The OP stated that the patient woke up at 0600 in horrible pain...the pain meds were due at 0600.

The patient ASKED for the dose to be doubled..

The pain medication was on a schedule, along with additional doses PRN.

The OP gave the patient a double dose of the pain meds at the scheduled time, which was 0600.

That is a med error.

You cannot justify that the pain was not controlled, when you have not given the scheduled pain med and then assessed the pain before and after the administration of the scheduled dose.

If the action of the drug was 30 minutes, an hour, whenever...and the patient was still in pain, then YES...she could have administered additional doses PRN, and it would have been entirely justified.

Now, if the patient had woke up at 0500 in pain....Yes, she could have given THAT does PRN and then the scheduled dose at 0600...that action would have been justified as well, as you could have rationalized that the pain was not controlled.

She also would have had ammunition, based on assessment, administration, and response, to the physician to either increase the pain medication dosage, a shorter interval between dosages, or something stronger.

Specializes in Med/Surg, ICU, educator.

The only thing I question is that the others who did the same thing and didn't get written up for a med error.

I wouldn't stick around for them to trash my reputation either. Go somewhere else, and make a fresh start

if he is needing a prn with a scheduled I would just get the doc to increase the dosing of the scheduled..It isnt uncommon for us to give 2 t3s regularly, plus give things like hydromorph or morphine prn on top of it..I wouldnt think this as a med error at all.

The OP stated that the patient woke up at 0600 in horrible pain...the pain meds were due at 0600.

The patient ASKED for the dose to be doubled..

Correct. He was asking for his PRN along with his scheduled. He was asking for his PRN even before the scheduled had a chance to work. If the clock said he could have his PRN, he was entitled to it and covered by the PRN unless the PRN order had some kind of parameters which I've already mentioned.

The pain medication was on a schedule, along with additional doses PRN.

The OP gave the patient a double dose of the pain meds at the scheduled time, which was 0600.

That is a med error.

She did give a double dose at 0600 but it's NOT a med error if the clock says he could've have his PRN/he was asking for it/the PRN order didn't have parameters.

You cannot justify that the pain was not controlled, when you have not given the scheduled pain med and then assessed the pain before and after the administration of the scheduled dose.

Pain is subjective as you well know. Again, it was PRN (without parameters) and if the clock said ok, then she was covered, obligated/justified even, to give that PRN because the patient requested it. As I said in my original post in this thread, I would've encouraged the scheduled to have a chance to work and then reassess his pain. I agree with you on that. I don't agree that it was a med error, however, for the reasons I've stated.

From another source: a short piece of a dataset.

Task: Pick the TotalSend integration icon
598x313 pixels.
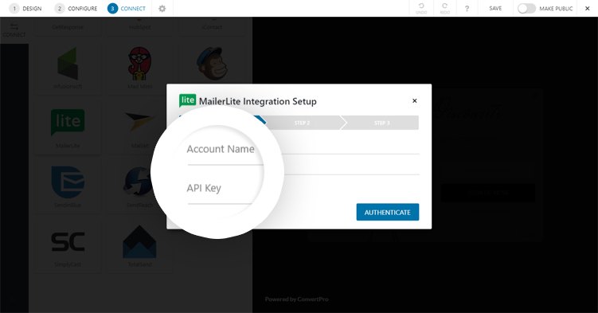Action: tap(139, 241)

She also would have had ammunition, based on assessment, administration, and response, to the physician to either increase the pain medication dosage, a shorter interval between dosages, or something stronger.

She still had that "ammunition" based on assessment/response even though she gave the PRN he was entitled to have along with his scheduled. It was getting documented how often he was getting his PRN along with his scheduled. Hopefully, a subjective/objective assessment of his pain (as well as a f/u) was documented as well. There was no med error that I can see based on the information given. What there appears to be is a failure to inform the doctor of the pain issue.

I totally see your point that the scheduled should've had a chance to work before giving the PRN but again, if the clock said he could have it, he was asking for it, there weren't any parameters on the PRN order, she was totally covered/"justified" in giving that PRN.

Specializes in L & D, Med-Surge, Dialysis.

If a nurse missed a schedule dose of Tylenol for a pt, Is that count as a med error?